Excerpt provided Start Marker

As shown in the few scenarios here, it is clear without a doubt that experimental cell standardized nomenclature is a very important driving mechanism to move high-content single-cell research forward. The challenge of knowledge representation is paramount, and it requires all parties, both biologists and ontologists to come together and try to find the common ground where everyone can mutually benefit. The CELLS workshop is the first of its kind to address this, and provide a venue for discussion where the proposal of solutions was drawn by all parties involved. Although many topics were discussed at the workshop, there remain other issues that need to be taken into consideration when dealing with the high complexity of single-cell biology. In addition to the requirement of using different approaches to data representation for different biological systems of the body, the question of capturing spatial information of the single cell in the scope of the tissue/organ is a critical aspect of understanding single-cell biology in the context of the whole organism. The Common Coordinate Framework meeting organized by the National Institute of Health, Chan-Zuckerberg Initiative, and the Human Cell Atlas as part of the Human Biomolecular Atlas Program (HuBMAP) [6] and the Human Cell Atlas initiative lays the foundation for a framework to systematically describe the coordinates of the human body with a semantically consistent set of vocabularies and structures. The HCA ontologists are working closely with the experimental biology experts to establish a computational metadata framework that can be linked back to the ontology-aided content and analyses seamlessly.

Excerpt provided End Marker
Supplied material Start Marker

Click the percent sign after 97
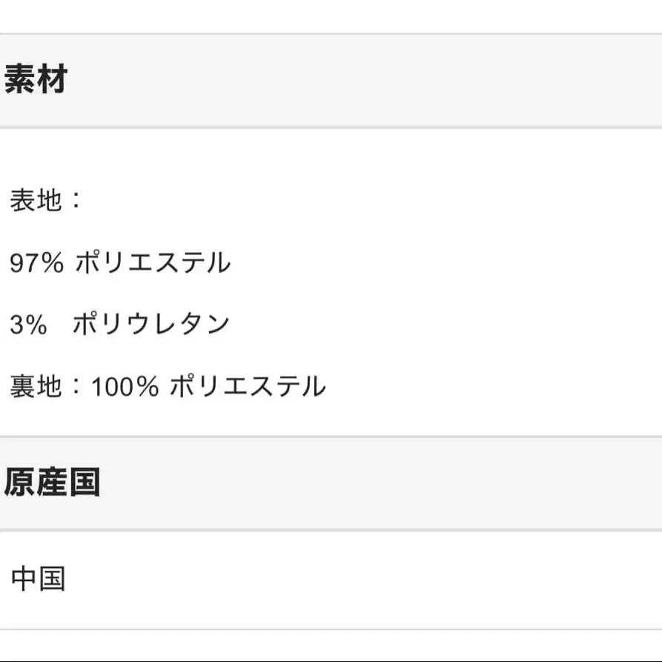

Supplied material End Marker

## Set of tasks:
1. In the excerpt on single-cell nomenclature, which organizations organized the Common Coordinate Framework meeting?
2. Write the passage that follows the excerpt on single-cell nomenclature, starting after its final sentence.

## Per-task outputs:
1. The National Institute of Health, the Chan-Zuckerberg Initiative, and the Human Cell Atlas.

2.
Accessibility and exposure to the existing ontologies and standards is another long-standing challenge that will continue to be one key aspect into building a seamless computational connectivity among the high-complexity biological components. One cannot stress enough the importance of transparency and outreach of the implementation inside the biomedical ontology world. Even though all the activities at the OBO Foundry have always been open, most OBO Foundry outreach and maintenance efforts are based on voluntary effort. Outreach has always been a challenge for OBO Foundry caretakers. However, with the increasing interest and necessity that drives data integration today, the awareness of the need to use existing standards has also increased. With more conversation centered around reusing standards and FAIR principles [7], channeling users to an open-access resource such as the OBO Foundry should gain more engagement from the community to promote the accessibility of the open (meta)data.

Modeling stem cell derived cell lines will continue to be a difficult challenge. The multiple possible end products resulting from the unique characteristics of in vitro stem cell cultures such as those seen in work on induced pluripotent stem cells introduce complexity to the knowledge modeling for stem cells. Probabilities cannot be asserted directly into the ontology, but rather using other modeling techniques such as nanopublications [8] or OBAN [9] to avoid logical errors when reasoning with the ontology. Ontology design patterns utilizing OWL semantics, complemented by the probability modeling techniques, though harder, will be an optimal solution to resolving the non-static modeling of stem cell derived cell lines.

It is our hope that, while we are developing the solutions to overcome the challenges described in this CELLS issue, other scientific quests for knowledge discovery will do their best to get through this time of dynamic knowledge evolution. Through engaging users who are neither the standards/ontology developers nor the experimental biologists, but rather the middle-man consumers of data and implementation (such as the database maintenance staff, or the bioinformaticians trying to model rapidly-changing biological content), they will be informed of current efforts in finding the solutions. This will allow them to design their systems to be flexible in handling upcoming changes resulting from knowledge discovery, and plan ahead to allow their implementation to support such changes. Dialogue across the different communities as facilitated by the CELLS workshop will lay a foundation of communication and outreach. This will not be a one-time off that can resolve all difficulties, but rather an ongoing effort that will continue for the next years to come.